[Dataset entries]
:::::

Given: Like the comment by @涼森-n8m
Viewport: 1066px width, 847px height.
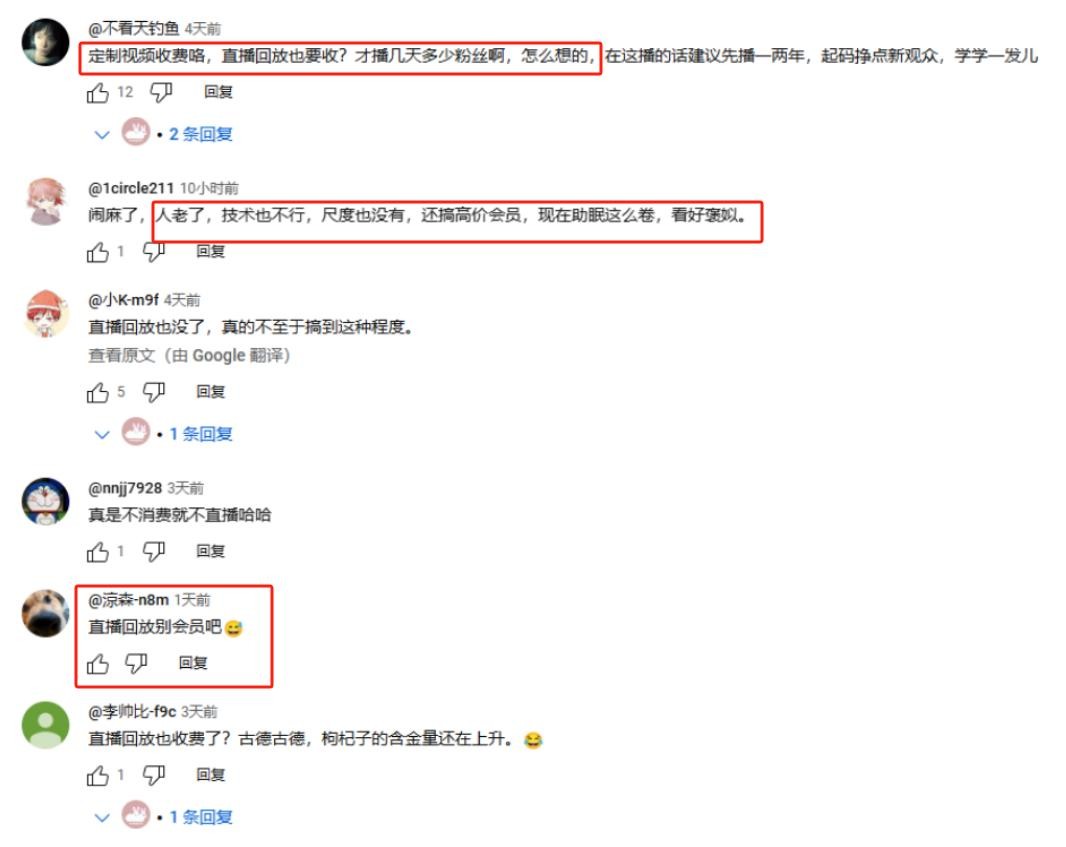Looking at the screenshot, I should (98, 663).
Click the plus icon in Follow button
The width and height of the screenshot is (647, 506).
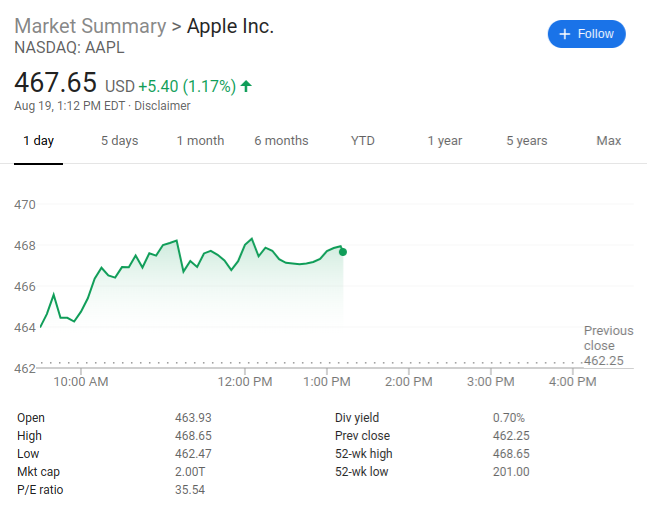(x=565, y=34)
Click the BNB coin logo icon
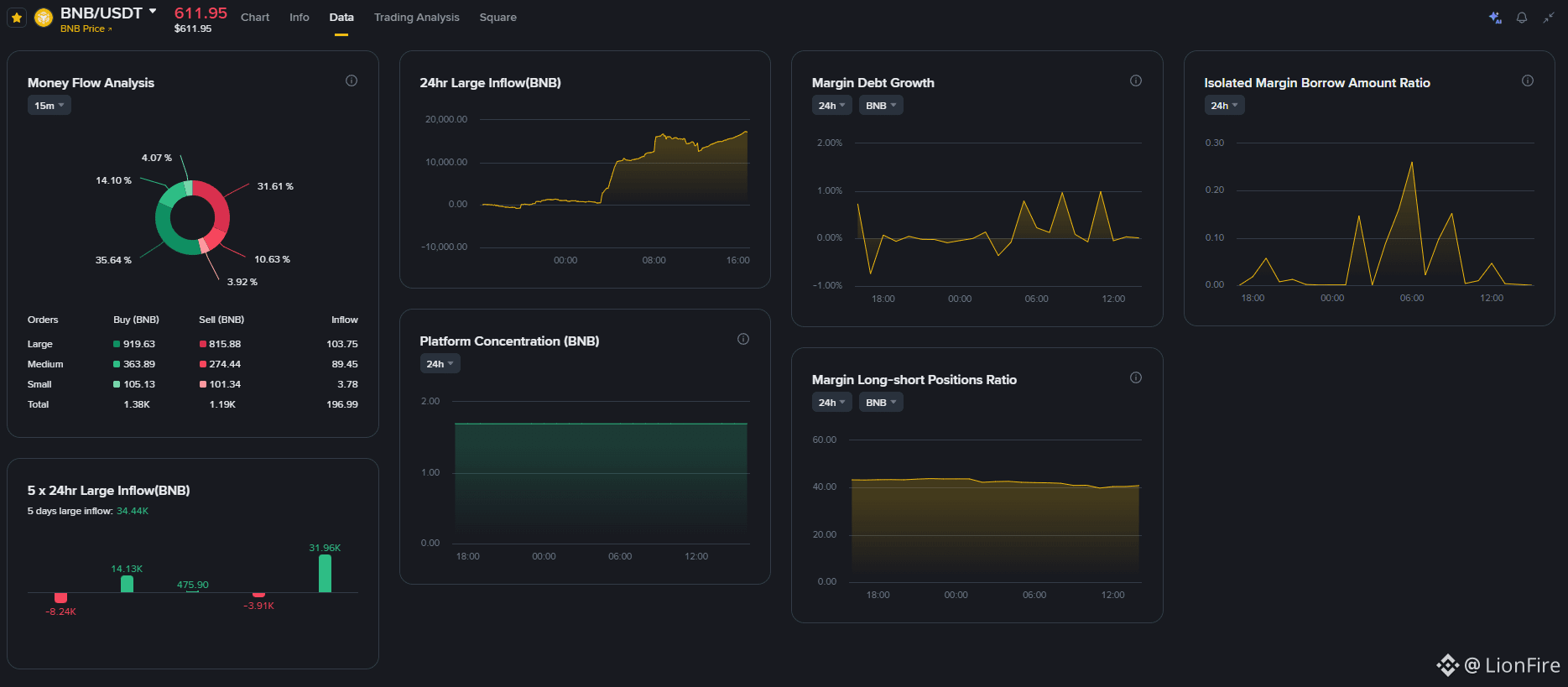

:::::

The task
Word for word, give back each entry from above, but skip any picture.

Answer for the task
Given: Like the comment by @涼森-n8m
Viewport: 1066px width, 847px height.
Looking at the screenshot, I should (98, 663).
Click the plus icon in Follow button
The width and height of the screenshot is (647, 506).
(x=565, y=34)
Click the BNB coin logo icon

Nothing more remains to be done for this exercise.